I was in my film writing class, struggling with my script last week. Professor was saying something about “playing up the disconnect” my main character had while being in another country. Someone suggested I watch Girls, Lena Dunham’s TV show on HBO so that I can see how she writes Shoshana’s journey in Japan.

Luckily enough, my roommate was on that very episode my classmate recommended so I begrudgingly watched it and without meaning too, without expecting it either, I fell in love.

Backtrack to 2012:

I was a junior going on senior in high school, from a small town that shares a mall with other neighboring towns. I saw the trailer for Girls and I was totally on board with young women in a city figuring life out. Mom watched the pilot and didn’t approve of me seeing it however. She’s pretty overprotective and didn’t see Dunham’s work as fit for 16 year old me and I, an obedient child with bushy eyebrows, would follow her rules and stay away from “la muchacha shuka.”

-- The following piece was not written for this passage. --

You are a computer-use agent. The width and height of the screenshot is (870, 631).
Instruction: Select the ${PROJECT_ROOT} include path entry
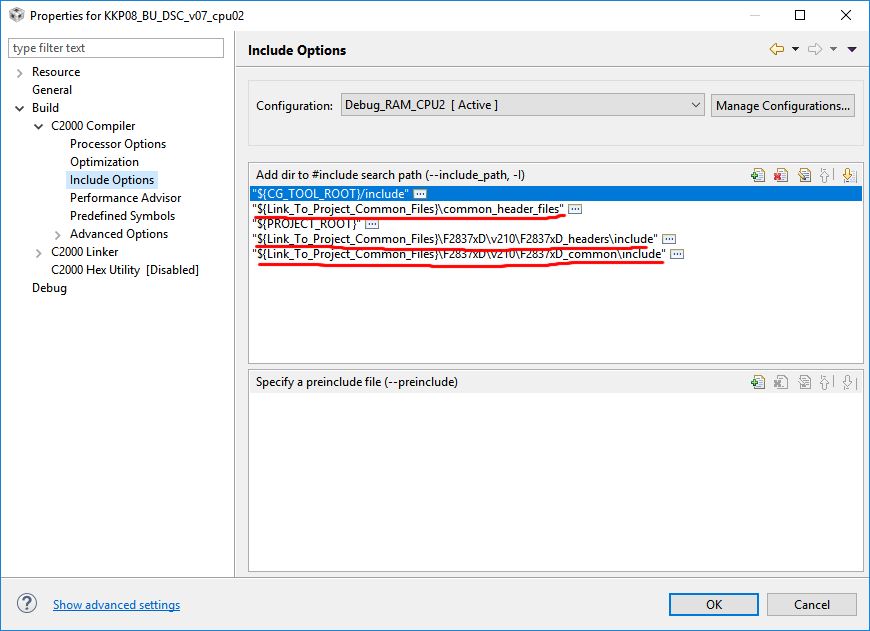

While I was blooming into a feminist/social justice warrior in the following years, I began to learn of Dunham’s tendencies to be hella problematic. Thus, I was prompted to boycott her work, which I found easy because I had never seen any of it anyhow.

Now in 2016:

I was hooked from the random episode of season 5 that I watched. I was invested in these characters, asking my roommate questions about them as she continued season 5 without me. I love Girls, and I hate admitting that it’s one of my favorites. It’s difficult for me to admit I love the work of a notorious White feminist. I even shamefully asked my roommate to get me a copy of Dunham’s film Tiny Furniture.

Often times, I see people like Dunham, or like Fey and Poehler, etc. and think, “If they can do it, so can I.” But then I remember that they don’t have the obstacles I have. They don’t have first generation Brown girl problems or have any concept of what that means. I despair because I feel like I deserve a hero, like I need someone to look up to, someone who looks like me and comes from the same background as me, to keep me motivated in pursuing this writer dream. This is why representation is important.

I vent this to another writer friend, another fellow Woman of Color and she replies, “Do it, and be a hero for others. Do it for the little Brown girls. They’re waiting.” And she’s right. As the saying goes, there’s more than one way to skin a cat and I’ll just have to figure out the Chapina way soon enough.